Items from a data source:

· · · · · · ·

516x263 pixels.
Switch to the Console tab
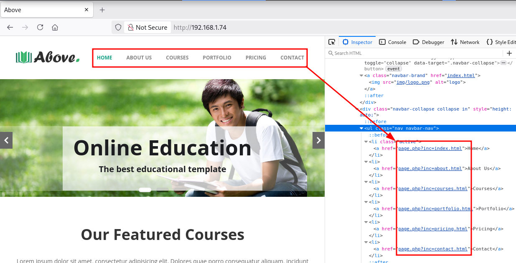392,42
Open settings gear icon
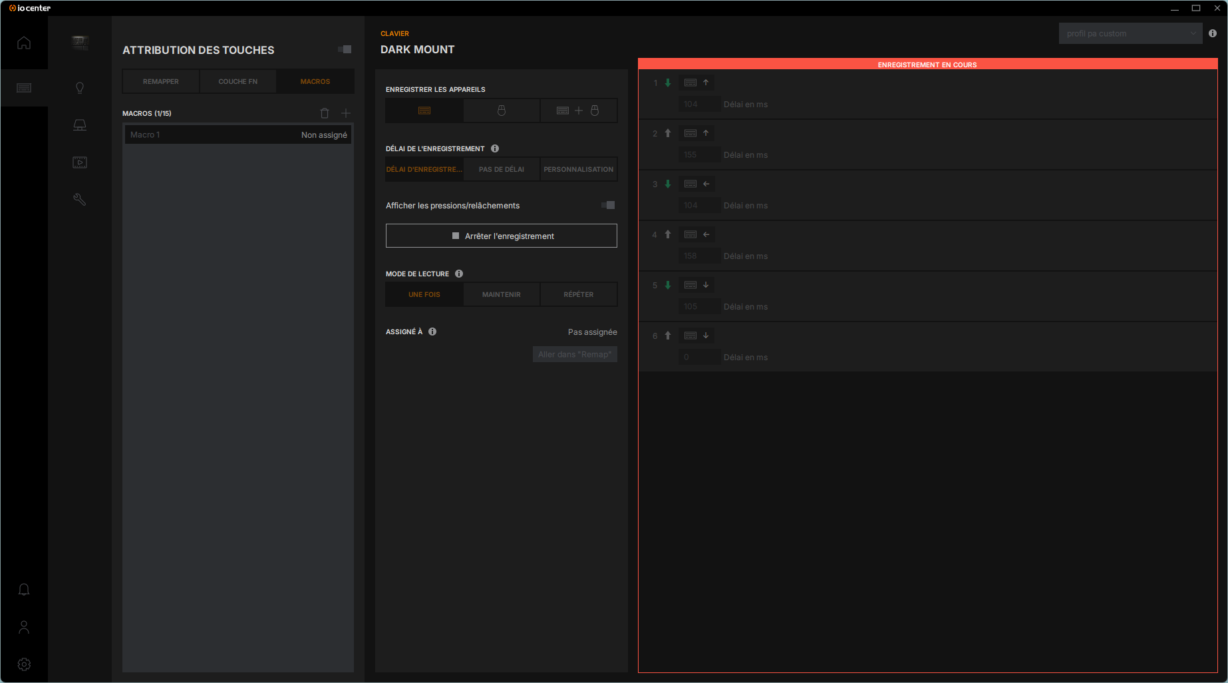 click(24, 664)
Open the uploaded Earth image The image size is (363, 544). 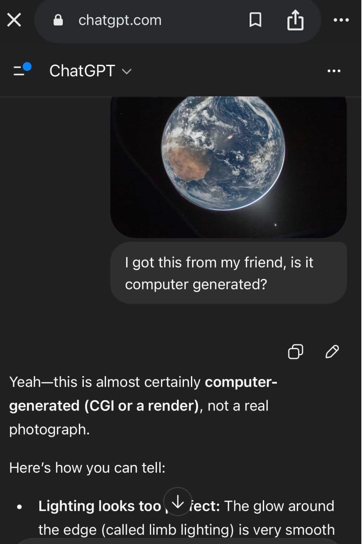click(x=228, y=167)
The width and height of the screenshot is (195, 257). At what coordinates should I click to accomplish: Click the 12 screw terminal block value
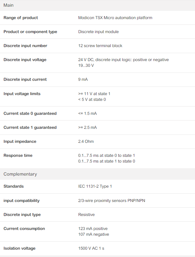(x=100, y=46)
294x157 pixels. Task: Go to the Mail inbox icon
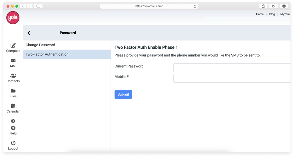[13, 60]
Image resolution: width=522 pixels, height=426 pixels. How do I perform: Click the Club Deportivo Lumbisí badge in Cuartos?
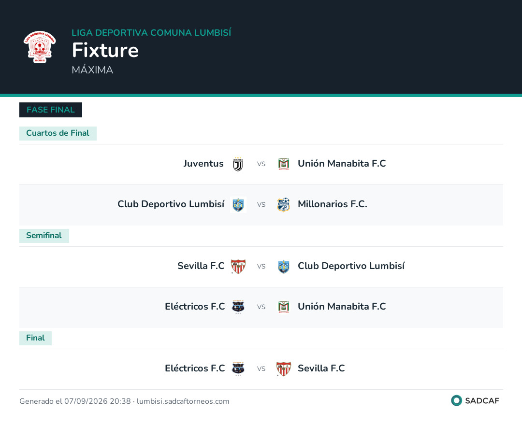pyautogui.click(x=238, y=205)
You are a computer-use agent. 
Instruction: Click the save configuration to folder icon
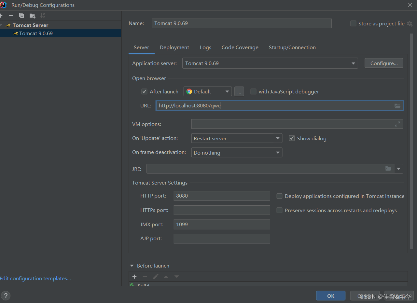32,16
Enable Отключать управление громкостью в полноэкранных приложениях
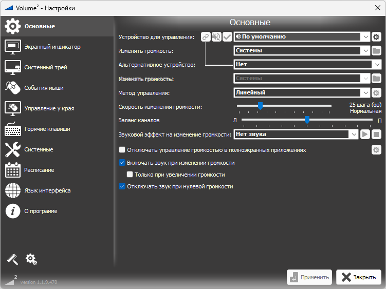The height and width of the screenshot is (289, 386). pyautogui.click(x=122, y=150)
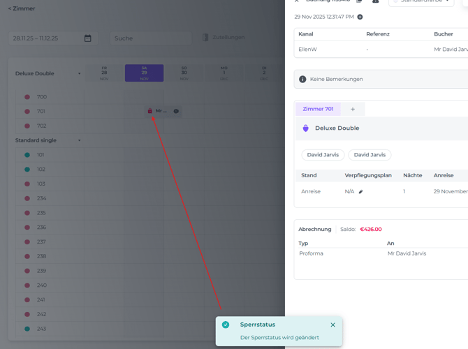Collapse the Deluxe Double room group
The width and height of the screenshot is (468, 349).
80,73
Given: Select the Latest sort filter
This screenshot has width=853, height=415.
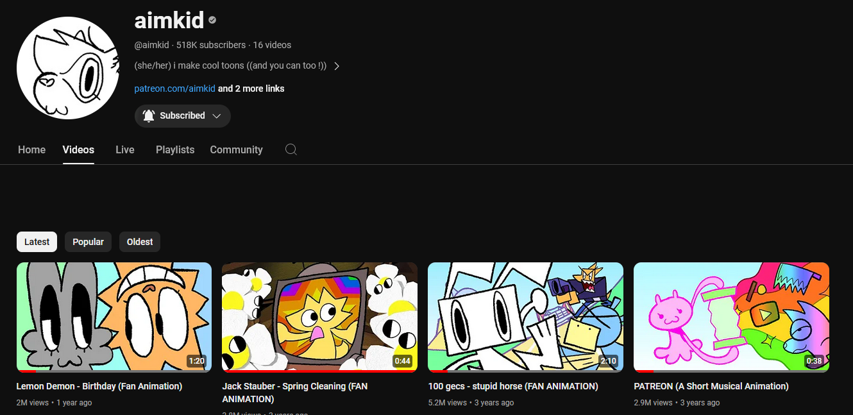Looking at the screenshot, I should 37,242.
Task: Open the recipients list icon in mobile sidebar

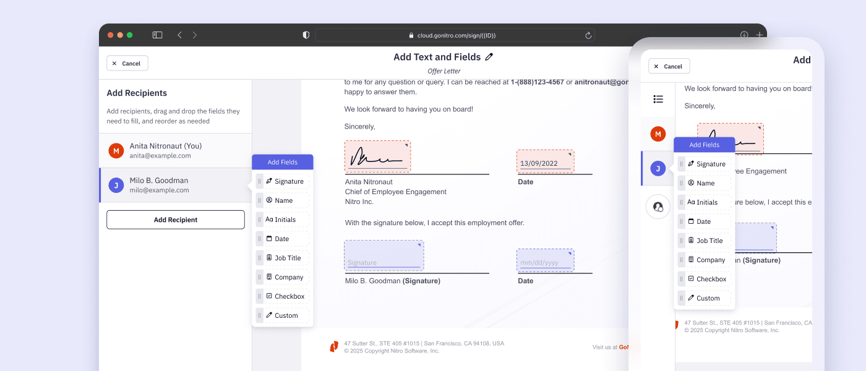Action: point(658,98)
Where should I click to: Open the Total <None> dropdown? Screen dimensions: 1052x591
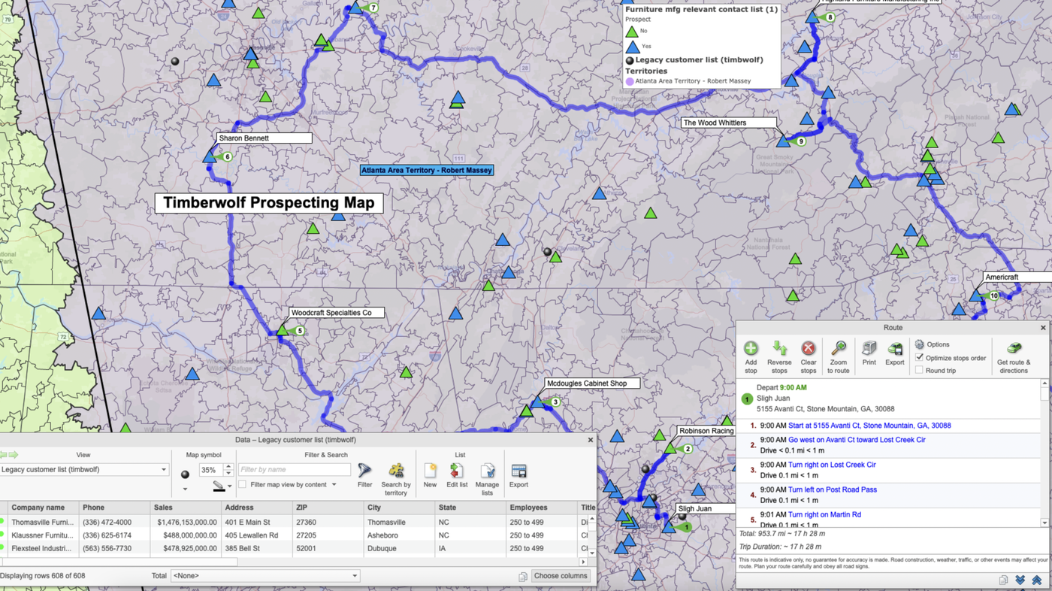tap(265, 575)
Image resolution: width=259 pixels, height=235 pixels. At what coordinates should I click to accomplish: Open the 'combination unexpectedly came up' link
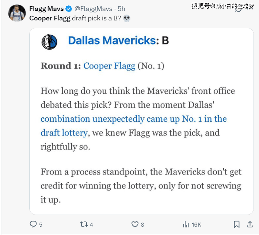pos(133,119)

· · · · · · ·

EXERCISE OBJECTIVE: The copy should hold exactly the lines from the line containing "Image resolution: width=259" through the end of the data, both ends included, and no pictures.

ANSWER FOR THE TASK:
Image resolution: width=259 pixels, height=235 pixels. At what coordinates should I click to accomplish: Open the 'combination unexpectedly came up' link
pos(133,119)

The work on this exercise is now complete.